— DOCUMENTO —
*****
E o que ele disse sobre esse tema?
Antes de saber o que, bom saber o contexto. Porque quando se fala em sexualidade, é muito presente o argumento de que hoje as coisas são piores do que eram no tempo de Jesus, e que hoje o mal e a devassidão e a perversão estão tomando conta do planeta e tal. Por isso é bom saber como as coisas eram no tempo de Jesus.
Jesus é um cidadão judeu, que cresceu na cultura judaica, com todas as suas referências morais e consequências éticas que são, até hoje, a base do que chamam por aí de valores judaico-cristãos. E era do interior, cresceu numa vilazinha que devia ser super conservadora como sempre são, ao longo de toda a história da humanidade, até os dias de hoje, todas as vilas e cidades interioranas, isoladas da efervescência das metrópoles.
É lá na vila de Nazaré que ele faz sua primeira fala pública, lendo o texto do profeta Isaías que diz:
“O Espírito do Senhor está sobre mim, porque me ungiu para pregar o Evangelho aos pobres. Ele me enviou para proclamar a libertação dos aprisionados e a recuperação da vista aos cegos; para restituir a liberdade aos oprimidos e anunciar o ano da graça do Senhor” (Lucas 4).
*****
[Registros de texto e de localização de itens]
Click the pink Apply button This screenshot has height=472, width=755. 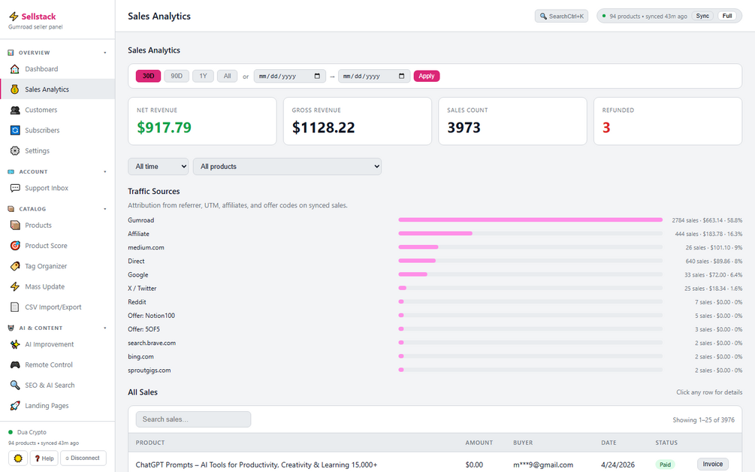click(427, 76)
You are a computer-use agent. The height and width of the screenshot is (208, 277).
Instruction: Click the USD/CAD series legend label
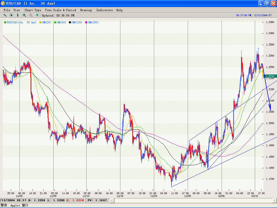coord(21,22)
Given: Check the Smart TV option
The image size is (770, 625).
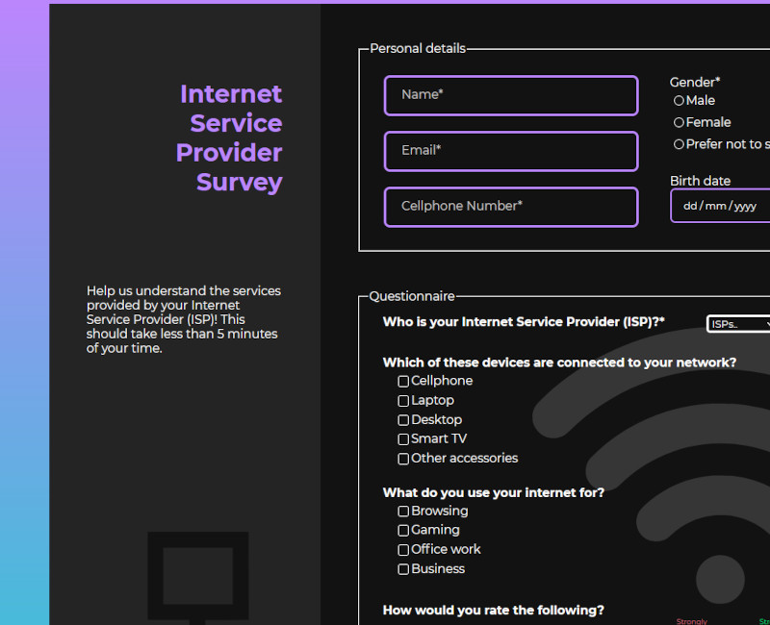Looking at the screenshot, I should pyautogui.click(x=403, y=439).
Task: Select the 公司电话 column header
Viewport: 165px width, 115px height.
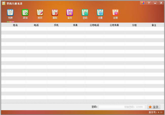Action: (94, 25)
*****
— INSTRUÇÃO A —
Reproduza sem alterações as linhas dos registros que começam na linha com "Task: Select the 公司电话 column header" e seguem até o fim dos registros, incluindo ambas as extremidades. Omita as imagens na resposta.
— INSTRUÇÃO B —
Prossiga com o texto sobre o contexto em que Jesus viveu, a partir do ponto em que ele termina.

— RESPOSTA ESPERADA A —
Task: Select the 公司电话 column header
Viewport: 165px width, 115px height.
Action: (94, 25)

— RESPOSTA ESPERADA B —
Restituir a liberdade aos oprimidos, diz Jesus, e fazer os cegos, os que estão cegos pelo seu moralismo e seus preconceitos, verem. E ele diz que ele é o cara a quem o texto se refere. O pessoal que cresceu com ele, que conhecia ele desde piá, fica furioso, quer matar ele como herege, mas não mata.
E dali ele sai e segue.
Sai do interior conservador, fechado, protegido, moralista, e vai pras fronteiras. Zebulon e Naftali, Galiléia dos Gentios. E depois pra Cesaréia de Filipe, cidade profundamente romanizada. Se afastando dos ambientes onde viviam majoritariamente as famílias tradicionais de Israel com sua moralidade judaica e indo pras fronteiras mal vistas e mal faladas, onde havia todo tipo de influência estrangeira e pagã, com forte presença da cultura greco-romana, com as casas de banho, e sacerdotisas dos templos pagãos, as relações entre os jovens servos e seus senhores que vinham desde a Grécia antiga em um contexto de sexualidade absolutamente distinto do contexto judaico. Rolava de tudo. E Jesus vai pra lá. Mas, indo, não leva discurso moralista nenhum. Não tem nenhuma agenda moral. Ele não vai lá pra defender a família tradicional judaica da devassidão romana, não! Ele vai amar, e curar, e tocar, e aceitar, e perdoar toda aquela gente. E anunciar o ano da Graça do Senhor - uma referência ao Jubileu.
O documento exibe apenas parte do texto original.